Risk-based Dosing of Insulin and Nutrition Improves Glycaemic Control Outcomes

Objective:
Hyperglycaemia and insulin resistance are common in critically ill patients and associated with worsened outcomes. STAR (Stochastic TARgeted) glycaemic control (GC) has proven effective over different units and clinical practices. Unlike many protocols, STAR also modulates nutrition with insulin, using a patient-specific risk-based dosing approach to provide greater flexibility in control. This study compares and assesses safety and efficacy of the ongoing STAR clinical trial results at the University Hospital of Liège, Belgium.
Method:
Two arms are compared: the first uses an insulin only version of STAR (STAR-IO), and the second the full insulin+nutrition version of STAR. The target band is 80-145mg/dL. Insulin is administered IV and nutrition is administered enterally.
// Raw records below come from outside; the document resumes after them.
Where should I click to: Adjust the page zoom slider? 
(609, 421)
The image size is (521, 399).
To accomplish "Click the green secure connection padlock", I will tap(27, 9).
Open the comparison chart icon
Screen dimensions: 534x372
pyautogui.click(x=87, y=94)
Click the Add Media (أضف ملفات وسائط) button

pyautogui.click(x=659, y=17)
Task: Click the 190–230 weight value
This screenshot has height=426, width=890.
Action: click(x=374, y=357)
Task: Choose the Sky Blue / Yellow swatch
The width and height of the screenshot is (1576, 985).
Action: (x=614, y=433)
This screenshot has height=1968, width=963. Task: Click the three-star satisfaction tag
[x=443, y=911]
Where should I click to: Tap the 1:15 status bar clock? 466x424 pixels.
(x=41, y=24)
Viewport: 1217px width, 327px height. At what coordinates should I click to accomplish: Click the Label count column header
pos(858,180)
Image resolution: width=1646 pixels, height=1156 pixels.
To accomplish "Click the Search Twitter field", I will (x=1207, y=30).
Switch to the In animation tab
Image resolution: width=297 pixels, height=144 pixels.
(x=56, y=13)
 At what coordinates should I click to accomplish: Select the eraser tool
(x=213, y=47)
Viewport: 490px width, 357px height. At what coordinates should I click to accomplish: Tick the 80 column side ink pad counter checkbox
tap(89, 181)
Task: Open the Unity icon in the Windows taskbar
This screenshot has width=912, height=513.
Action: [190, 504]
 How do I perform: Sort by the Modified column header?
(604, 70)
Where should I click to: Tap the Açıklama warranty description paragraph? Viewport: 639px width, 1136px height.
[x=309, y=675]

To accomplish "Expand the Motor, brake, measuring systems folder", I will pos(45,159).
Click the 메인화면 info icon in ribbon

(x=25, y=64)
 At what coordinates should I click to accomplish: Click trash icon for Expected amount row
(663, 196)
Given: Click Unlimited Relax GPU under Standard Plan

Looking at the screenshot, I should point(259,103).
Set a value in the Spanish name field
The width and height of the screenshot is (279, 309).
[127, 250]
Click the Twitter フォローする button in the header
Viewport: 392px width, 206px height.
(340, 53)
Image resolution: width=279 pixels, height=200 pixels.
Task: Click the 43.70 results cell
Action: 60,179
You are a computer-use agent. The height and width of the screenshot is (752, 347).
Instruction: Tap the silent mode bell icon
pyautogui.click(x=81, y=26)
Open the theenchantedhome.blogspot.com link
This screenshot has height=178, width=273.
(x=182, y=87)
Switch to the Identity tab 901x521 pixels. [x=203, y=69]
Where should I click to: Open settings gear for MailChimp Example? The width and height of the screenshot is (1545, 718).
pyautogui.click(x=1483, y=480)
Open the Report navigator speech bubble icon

GC was stopped after 72h or if BG was stable at insulin rate ≤2U/h. Safety is assessed by %BG <80mg/dL below target and hyperglycaemia (%BG>180mg/dL). Performance is evaluated by %BG within target band and median BG. Clinical data from 11 patients on STAR-IO and 10 patients on STAR totalling 1100 hours of control is used. Ethics approval was granted by the University Hospital of Liège Ethics Committee.
Results:
STAR performance is statistically significantly better compared to STAR-IO (89% vs. 78% for %BG in target band, p<0.01 using Fisher Exact test). Median [IQR] BG is similar but tighter in STAR (118[109 129] vs. 120[107 138]mg/dL, p=0.19 using Wilcoxon rank sum test). STAR is also safer compared to STAR-IO with 0.7% vs. 1.4% for %BG<80 mg/dL and only 2.0% vs. 9.8% for %BG>180mg/dL. This outcome was achieved using less insulin and nutrition rates for STAR vs STAR-IO (3.0[2.0 4.0] U/h vs. 3.5[1.5 6]U/h and 7.0[4.7 8.2] vs. 8.1[4.9 9.2]g/h).
Conclusions:
Modulating nutrition in addition to insulin can significantly improve GC outcomes, especially by reducing nutrition rates for highly resistive patients.